「自然全体の一つ一つの断片や部分は、常に完全な真理への近似にすぎず、あるいは私たちが知る限りでの完全な真理にすぎない。実際、私たちが知っていることのすべては一種の近似にすぎない。なぜなら、私たちはまだすべての法則を知らないと分かっているからである」

- 1918年5月11日~1988年2月15日(69歳没)
- アメリカ合衆国出身
- 理論物理学者
英文
”Each piece, or part, of the whole of nature is always merely an approximation to the complete truth, or the complete truth so far as we know it. In fact, everything we know is only some kind of approximation because we know that we do not know all the laws as yet.”
日本語訳
「自然全体の一つ一つの断片や部分は、常に完全な真理への近似にすぎず、あるいは私たちが知る限りでの完全な真理にすぎない。実際、私たちが知っていることのすべては一種の近似にすぎない。なぜなら、私たちはまだすべての法則を知らないと分かっているからである」
解説
この言葉は、科学的知識の暫定性を明確に示している。ファインマンは、自然の真理を完全に把握することはできず、我々の理解は常に仮説や近似に基づいていると強調する。科学は「絶対の真理」を示すものではなく、観測や実験に基づいた精度の高い近似を積み重ねる営みである。

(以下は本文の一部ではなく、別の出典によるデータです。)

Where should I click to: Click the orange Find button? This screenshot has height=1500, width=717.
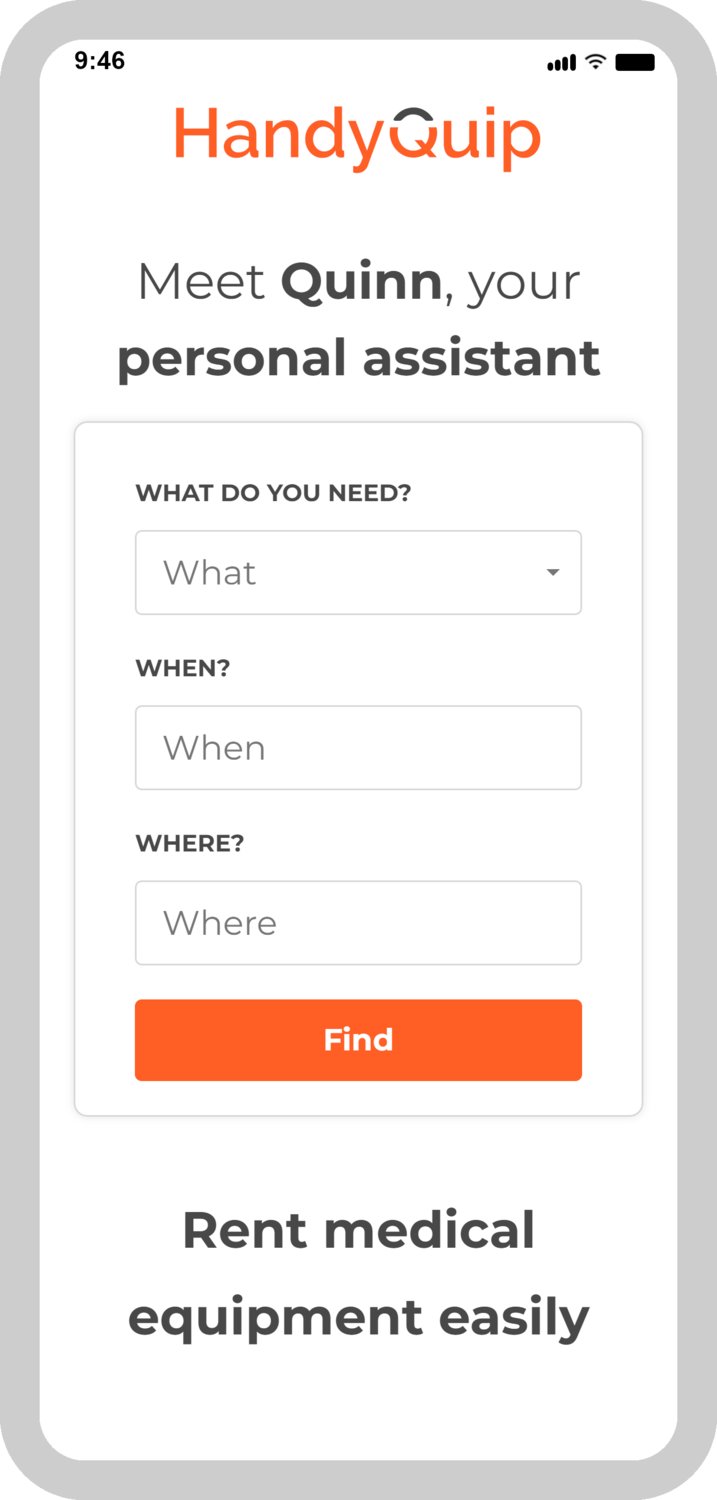(358, 1040)
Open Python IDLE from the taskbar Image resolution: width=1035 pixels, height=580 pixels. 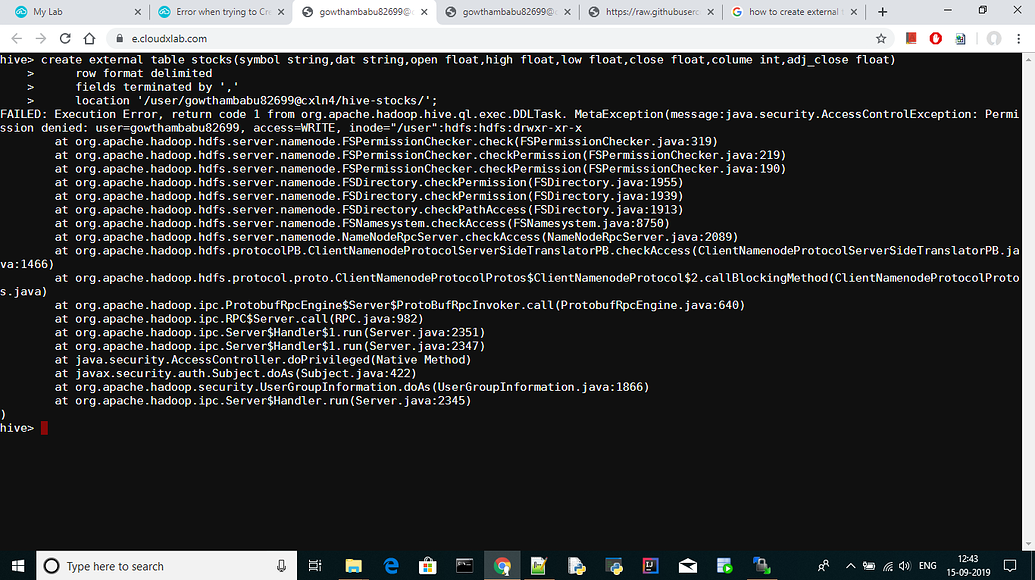pos(576,565)
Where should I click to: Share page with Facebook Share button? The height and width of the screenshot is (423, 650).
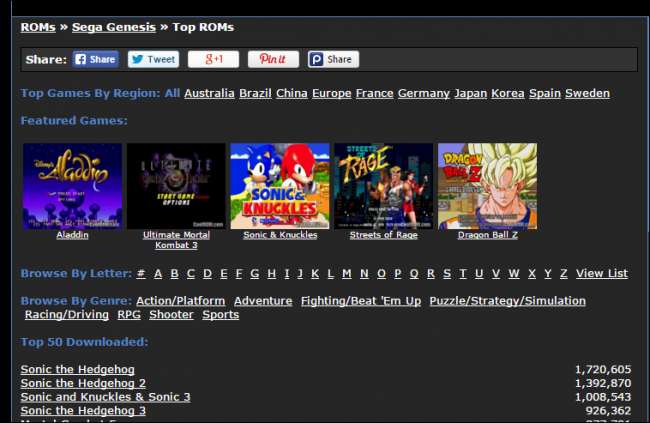click(95, 59)
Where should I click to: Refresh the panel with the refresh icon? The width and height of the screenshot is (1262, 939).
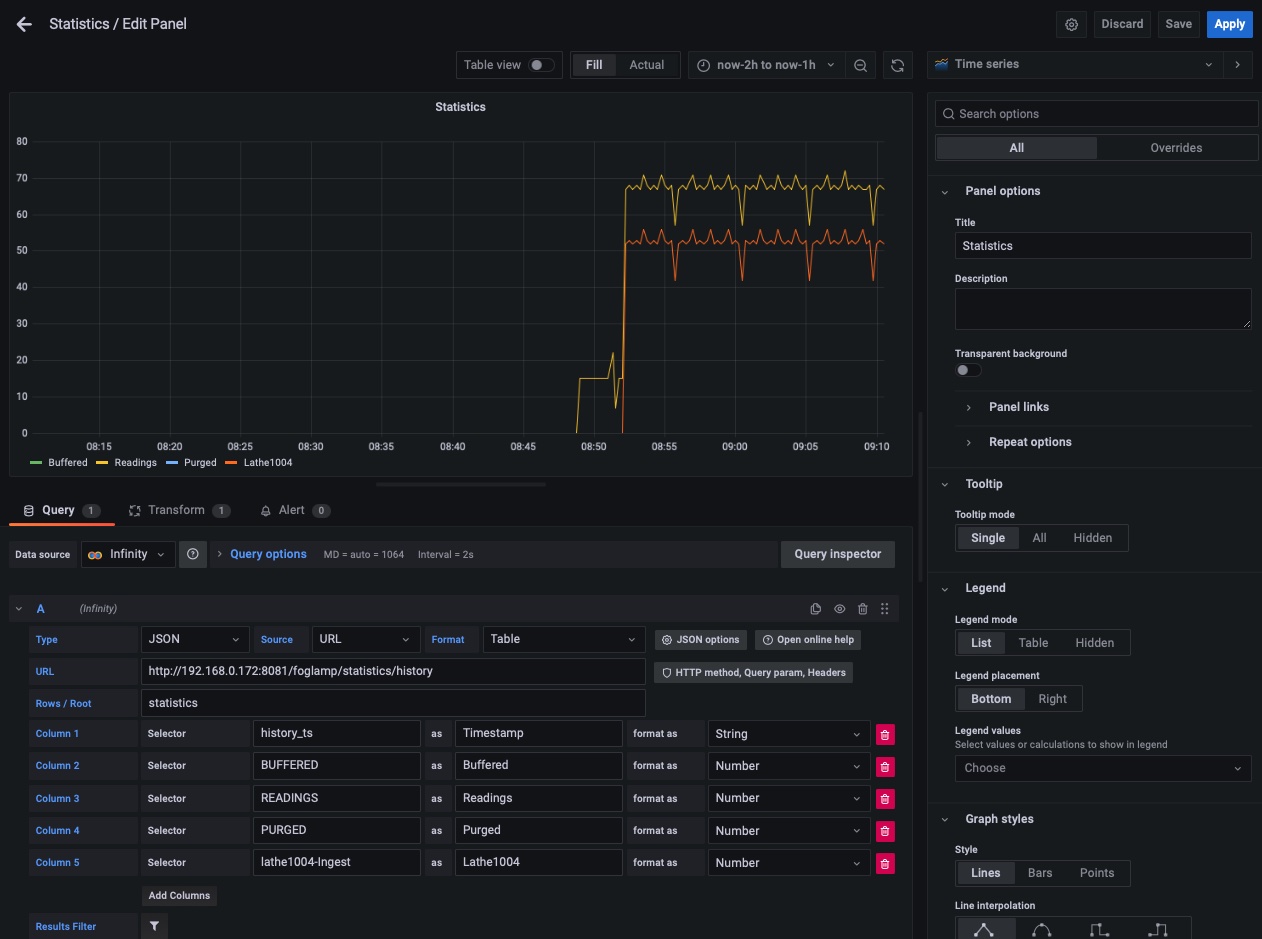click(x=897, y=65)
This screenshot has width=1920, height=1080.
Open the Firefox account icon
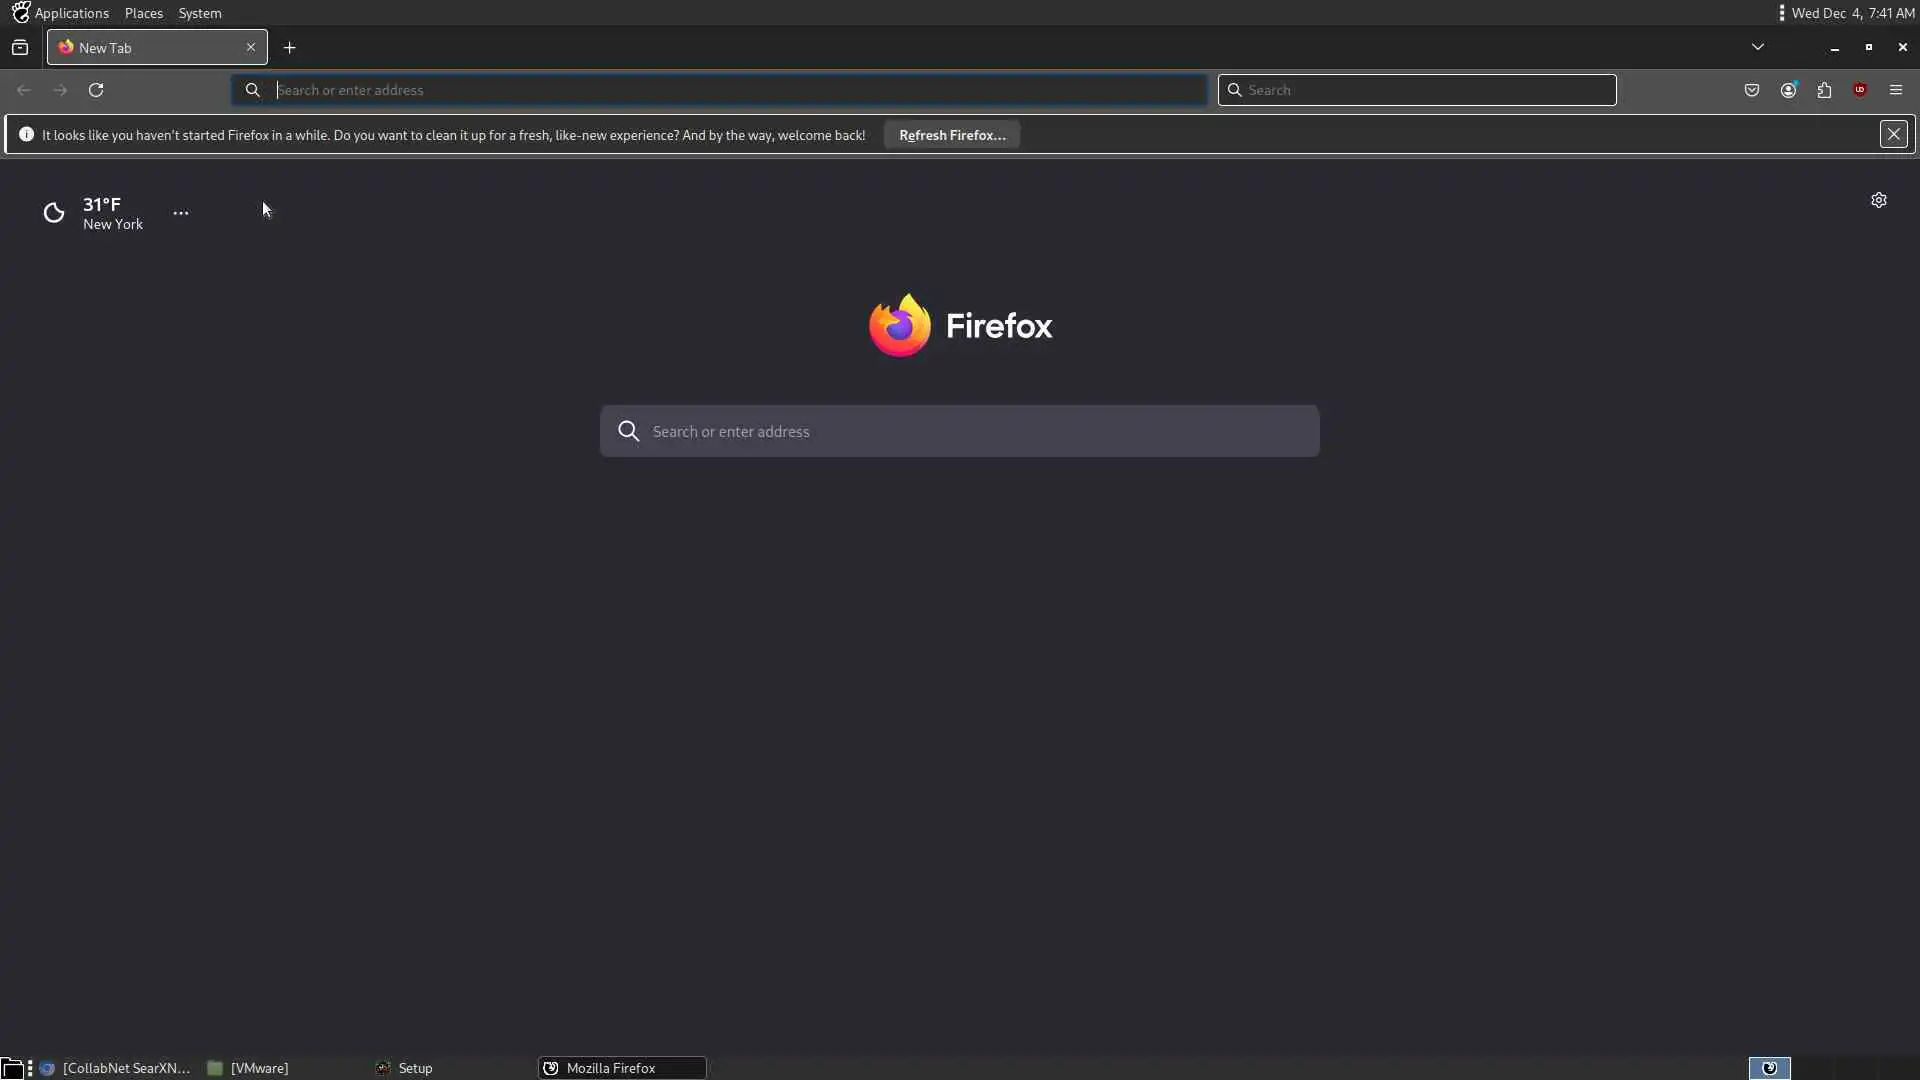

歴史的にも、ニュートン力学が長らく真理と考えられていたが、後に相対性理論や量子力学によって修正されたように、科学の法則は時代ごとに更新されてきた。ファインマンの言葉は、「知っている」という確信がいかに脆弱であるかを自覚し続けることが科学者にとって不可欠であることを示している。
現代においてもこの姿勢は重要である。AIや医学、気候変動研究など、多くの分野で未解明の要素が残されている。ファインマンの言葉は、不完全さを恐れるのではなく、それを前提として探究を続ける謙虚さこそが人類の進歩を支えるという普遍的な教訓を与えている。